A Tensor-Based Formulation of Hetero-functional Graph Theory

TL;DR

This paper introduces a tensor-based mathematical framework for hetero-functional graph theory, enhancing its analytical capabilities and connection to ontological concepts in systems engineering.

Contribution

It presents the first tensor formulation of HFGT, including new data structures like the hetero-functional incidence tensor, linking graph theory with MBSE concepts.

Findings

Introduces hetero-functional incidence tensor as a new data structure.

Provides analytical results relating HFGT to multi-layer networks.

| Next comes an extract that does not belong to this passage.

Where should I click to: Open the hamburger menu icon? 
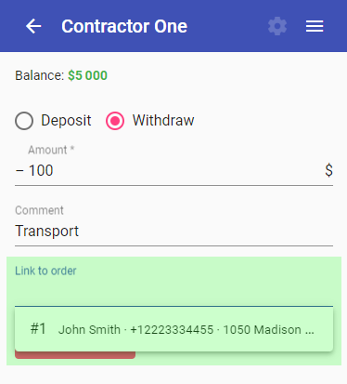coord(315,26)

Strengthens the theoretical foundation of HFGT with tensor mathematics.

Abstract

Recently, hetero-functional graph theory (HFGT) has developed as a means to mathematically model the structure of large-scale complex flexible engineering systems. It does so by fusing concepts from network science and model-based systems engineering (MBSE). For the former, it utilizes multiple graph-based data structures to support a matrix-based quantitative analysis. For the latter, HFGT inherits the heterogeneity of conceptual and ontological constructs found in model-based systems engineering including system form, system function, and system concept. These diverse conceptual constructs indicate multi-dimensional rather than two-dimensional relationships. This paper provides the first tensor-based treatment of hetero-functional graph theory. In particular, it addresses the ``system concept" and the hetero-functional adjacency matrix from the perspective of tensors and introduces the hetero-functional incidence tensor as a new data structure. The tensor-based formulation described in this work makes a stronger tie between HFGT and its ontological foundations in MBSE. Finally, the tensor-based formulation facilitates several analytical results that provide an understanding of the relationships between HFGT and multi-layer networks.